Early in the evening a huge yacht, which I christened the SS Golden Shower, decided to pull up and dock in our backyard, but the boat was too big for our slip and overlapped into Lupo Lama's yard and knocked a light off of one of his pilings. Not ok. Remember, Lupo is the crazy neighbor who, in January, married a woman who looks like a blow up doll? You can read all about that wedding in the January archives.

Once the Golden Shower docked, the full cast of all three Austin Powers films stepped off and proceeded to crash our Memorial Day Fundraiser. This was more not ok than the massive yacht breaking Lupo Lama's dock light. 

The owner of the Golden Shower is an apparently wealthy fool who inherited several hundred million dollars, has never functioned in any normal capacity in his entire life, and who looks exactly like Austin Powers. For someone with so much in his offshore accounts, one would think he could have found a toupee that didn't look like a rust colored, shag carpet toilet seat cover, circa 1970. Captain Shower also wore huge, 70s style, gold framed glasses with rose colored lenses. 

Mrs. Shower wasn't much better. She was tall and scrawny, high on something and needed her roots done. She had somehow jammed herself into a mini skirt several sizes too small and her makeup was running all over her face. Her eyes went in every direction except what she was trying to look at and she wobbled like a bobble-head doll.

The rest of the boat people (at least 30 of them) consisted of hookers, trannies and dirty old men. It was a hot mess and a half and of course Big Nort had invited them all. And of course they didn't donate a cent.

At one point Husband overheard a conversation between one of the dirty old men and Captain Showers that went like so.

DOM - Are we going to stay here all night? 

CS - No, of course not. We're going to the fetish party.

DOM - Oh, no I didn't bring my outfit.

CS - Not to worry.
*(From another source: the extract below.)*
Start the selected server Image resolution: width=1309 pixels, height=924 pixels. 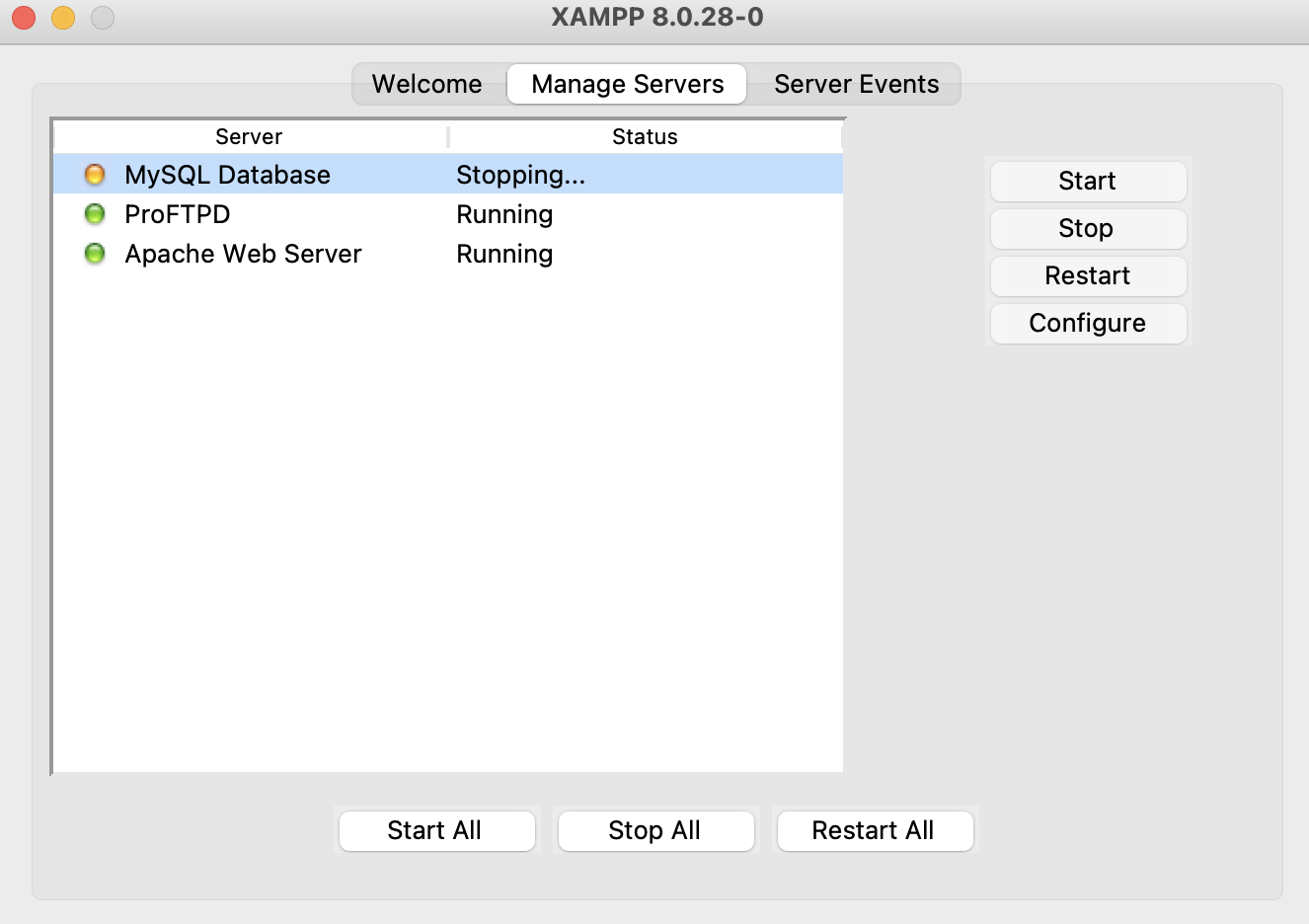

We have a whole closet full of costumes on the boat.

DOM - Oh thank God because I can't go to the fetish party without my leather.

So. Yeah.

Does it surprise you one iota that Gabriella K. and her troop of gold diggers left shortly thereafter on this boat?

Nothing surprises me anymore.


Melanie said...

"Once the Golden Shower docked, the full cast of all three Austin Powers films stepped off and proceeded to crash our Memorial Day Fundraiser."

Best. Blog. Sentence. Ever. Written!

Miss Melissa said...

Your weekend was made of win, smoke scented hair and freak parade nonwithstanding.

catherine said...

You gotta learn to work the crowd at these things. If they got money, there are ways of getting them to part with it. If you can't guilt them into giving, play one off of the other by saying how "generous "Bob" was to our fundraiser, Ohh I'm so excited about how bighearted everyone has been!"
These twits hate being shown up by anyone and will give out of spite,lol.
Hey, Money is money,lol.

JDogg said...

I love it. Simply stunning - wish that I could have been there.

Rosie-b said...

I have to say that in the past I have taken your stories with a grain of salt. Then I visited south Florida for the first time. Good lord, the tackiness was just floating around in the air like smog! I saw a house with full-size, life-like roman soldier statues on the most ridiculous fence I have ever laid eyes on and far too many deep-brown old men with potbellies in snake-skin speedos. I will never doubt you again. Keep up the good work and congrats on the pregnancy!

Wide Lawns said...

Rosie, a lot of people have said that to me. I guess this place is hard to believe until you see it with your own eyes. I have the opposite reaction. When I leave South Florida, I'm always amazed at how normal people are in other places.

♥ Calamity Anne ♥ said...

And I thought my weekend was a thumbs up hanging out at the pool! You trump me tenfold!

Anonymous said...

I used to live in South Florida. One of the things I miss most - grocery stores: the old Jewish ladies who would give me shit if I picked up a cantaloupe that did not meet their expectations as far as fruit goes.


JoeinVegas said...

You do have such interesting friends

Anonymous said...

"She was once married to the man who introduced my husband and I...."

Hello, it's "me" not "I." I am really enjoying your blog, but the occasional grammatical errors really annoy me. I am assuming you know better and just slipped, so I will give you the benefit of the doubt.